有如下数据表dz_table:biz_code业务方,record_date清算日期,trade_type交易类型,merchant_id商户号,aggregate_type=10代表业务方对账记录,reco_status=1代表对平的记录。

对于同一天同一业务方的对账记录中可能会有多条,因为它的商户号或交易类型可能不同,对于这样的数据表,要求查找出满足连续10天对平的业务方。
首先查找出在同一天全部是对平记录的业务方,我们构建一个临时表如下,接下来的操作都是建立在这张临时表之上的:
select
biz_code,
record_date,
sum(reco_status = 1) dp, -- 对平的数量,实际没有用到
sum(reco_status != 1) bp -- 未对平的数量,等于0代表对平
from dz_table
where aggregate_type = 10 and biz_code != '' -- 只关心业务方数据
group by biz_code, record_date -- 根据业务方和日期分组
having bp = 0 -- 这样就能去掉同一业务方同一天但是有未对平记录的业务方
接下来就是从上面临时表中按业务方取得清算日期连续的记录,这里先不考虑连续10天,将所有大于一天的连续记录取出如下:
select
biz_code,
record_date
from (
select
biz_code,
record_date,
sum(reco_status = 1) dp,
sum(reco_status != 1) bp
from dz_table
where aggregate_type = 10 and biz_code != ''
group by biz_code, record_date
having bp = 0
) my_table2
where exists(
select
my_table3.biz_code,
my_table3.record_date
from
(
select
biz_code,
record_date,
sum(reco_status = 1) dp,
sum(reco_status != 1) bp
from dz_table
where aggregate_type = 10 and biz_code != ''
group by biz_code, record_date
having bp = 0
) my_table3
group by my_table3.biz_code, my_table3.record_date
having my_table3.record_date = my_table2.record_date + 1 and my_table3.biz_code = my_table2.biz_code -- 满足日期连续的条件
)
my_table2和my_table3就是步骤一中的临时表,在exists子句中,在临时表my_table3中对biz_code和record_date分组得出的就是同一天中所有记录都是对平的业务方,这里看似和my_table3没什么区别,其实是为了having子句服务的,将having子句写到my_table3中会造成找不到临时表my_table2,所以不得不在包一层写having子句,having子句就是保证统一业务方连续的条件。
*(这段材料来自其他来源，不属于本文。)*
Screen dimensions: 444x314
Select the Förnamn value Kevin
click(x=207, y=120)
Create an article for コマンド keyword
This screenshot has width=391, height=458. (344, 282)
但是上面having子句会有一个问题:那就是my_table2中连续记录的最后一条记录会丢失。所以下面就是将连续记录的最后一条补全。
select
biz_code,
max(record_date) + 1 record_date
from (
select
biz_code,
record_date,
sum(reco_status = 1) dp,
sum(reco_status != 1) bp
from dz_table
where aggregate_type = 10 and biz_code != ''
group by biz_code, record_date
having bp = 0
) my_table2
where exists(
select
my_table3.biz_code,
my_table3.record_date
from
(
select
biz_code,
record_date,
sum(reco_status = 1) dp,
sum(reco_status != 1) bp
from dz_table
where aggregate_type = 10 and biz_code != ''
group by biz_code, record_date
having bp = 0
) my_table3
group by my_table3.biz_code, my_table3.record_date
having my_table3.record_date = my_table2.record_date + 1 and my_table3.biz_code = my_table2.biz_code
)
group by biz_code
上面这句sql看似将连续记录的最后一条补全了,其实不然加入有一个业务方1到10连续,15号到25号连续,那么这段sql补全的是后一段的25号,所以上面这段sql是不能满足要求的。
还记得我们满足连续的条件吗:
my_table3.record_date = my_table2.record_date + 1 and my_table3.biz_code = my_table2.biz_code这么写丢弃连续记录的最后一条,那么我们在写一个丢弃连续记录的第一条,这两个条件组成一个或的形式不就找出了所有连续的记录吗!
select
biz_code,
record_date
from (
select
biz_code,
str_to_date(record_date, '%Y%m%d') record_date,
sum(reco_status = 1) dp,
sum(reco_status != 1) bp
from dz_table
where aggregate_type = 10 and biz_code != ''
group by biz_code, record_date
having bp = 0
) my_table2
where exists(
select
my_table3.biz_code,
my_table3.record_date
from
(
select
biz_code,
record_date,
sum(reco_status = 1) dp,
sum(reco_status != 1) bp
from dz_table
where aggregate_type = 10 and biz_code != ''
group by biz_code, record_date
having bp = 0
) my_table3
group by my_table3.biz_code, my_table3.record_date
having (my_table3.record_date = date_add(my_table2.record_date, INTERVAL 1 DAY) or
my_table3.record_date = date_add(my_table2.record_date, INTERVAL -1 DAY)) and
my_table3.biz_code = my_table2.biz_code
)
那么接下来是不是在group by biz_code下,满足max(record_date)-min(record_date)>=9就行了呢?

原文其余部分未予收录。